From Rik’s perspective, both platforms are largely even in terms of data quality tests. Rik points out that he likes dbt tests a lot, but Google Cloud data quality services also offer great opportunities, for example, BigQuery’s ML scripts. It is also worth mentioning that many data engineers favor Dataform over dbt because its data quality tests are much leaner in terms of CPU consumption. This means lower costs, a topic that will be central for the next chapter.

Costs and Support

When using dbt, you can opt for two versions. dbt Core is, nominally, the platform’s free version. However, in reality, dbt Core is not that free because it requires maintenance and consumes a lot of CPU, which can make your BigQuery costs mount over time. Besides, dbt Core offers you a limited number of models, and if its limitations don’t fit you, you should choose dbt Cloud. It offers you three plans, where you should pay roughly $100/month/seat. Mind that you will get support with SLAs only if you choose dbt Cloud’s enterprise plan. Still, Rik notes that you can rely on support from the dbt community. As for Dataform, it is free and managed on Google Cloud. If you need support with SLAs, you can use the support package for Google Cloud. It will cost you 3% of monthly Google Cloud spending, but such a package might be essential to you because Dataform’s ecosystem is relatively small.

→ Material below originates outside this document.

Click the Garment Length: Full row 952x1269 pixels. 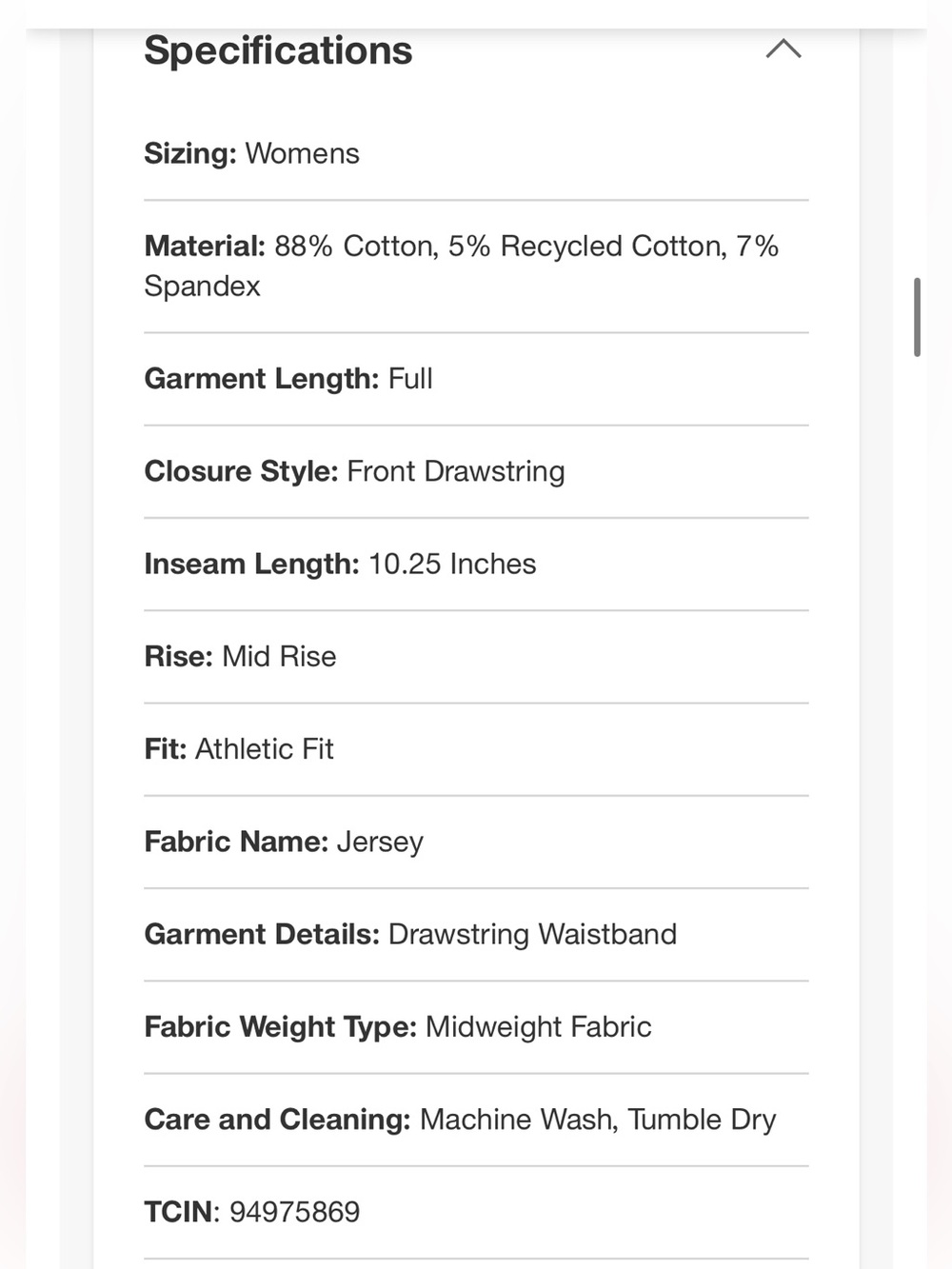click(x=476, y=379)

Rik also emphasizes that dbt may be rather expensive to orchestrate. A traditional way implies running orchestration with Cloud Composer, which might cost you up to $400/month. You can also run dbt orchestration with workflows, but they will require you to use another service to run transformations. For example, you can rely on a virtual machine (VM), but this means additional spending and maintenance challenges. Meanwhile, in Dataform, orchestration runs through workflows that are, mostly, free.

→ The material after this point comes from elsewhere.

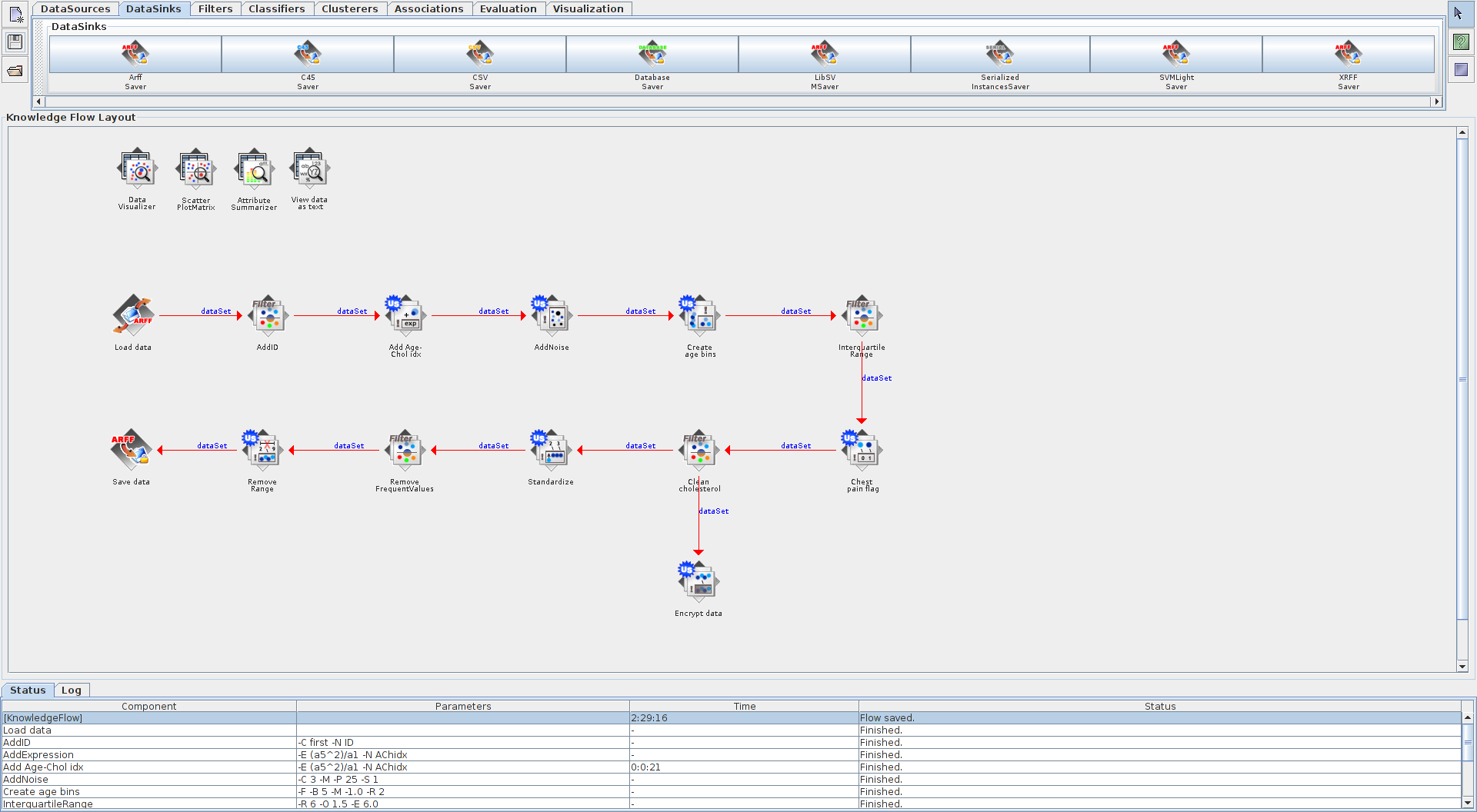Select the AddID row in status table
This screenshot has height=812, width=1477.
(x=148, y=743)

As for data flows, in dbt Cloud and Dataform, they are similar and will consume a similar amount of resources. Meanwhile, dbt Core introduces more steps that take time and imply additional costs for consuming cloud resources.

Do you want to know more about dbt costs? Check out case study with Yalo 

Documentation and lineage

dbt and Dataform are, basically, similar in this aspect. Both platforms create tags for BigQuery, and provide automatic lineage, and documentation propagation to BigQuery. Contrary to Dataform, dbt has a built-in feature that generates documentation websites where users can check the information on lineage and data assets. The counterplays for this feature are Data Catalog and Dataplex which can be integrated with Dataform. 

Multi-environment setup

When it comes to multi-environment setup, dbt and Dataform support sandboxing and provide simple environment switches. However, contrary to Dataform, dbt supports deferring, which allows introducing changes to the production data and testing these changes pretty fast. 

Multi-team setup

dbt offers dbt packages for multi-team setup, while Dataform covers it with NPM packages. One advantage of dbt is that it offers more multi-team setup settings to play with. As for learning the two technologies, dbt provides a bigger number of training materials, while Dataform has a leaner learning curve.

Wrapping Up

In sum, dbt and Dataform are excellent platforms for working with BigQuery, as both have their strengths and weaknesses. Rik doesn’t provide a definite answer on which platform is better. Even in the case of the hypothetical pharmaceutical company, the choice has to be made on many factors that require additional research and clarification. Rik suggests focusing on business-critical aspects, such as the solution’s cost, the need for SLA support, the existing tech stack, and your vision of the data workflow development cycle, while choosing between dbt and Dataform.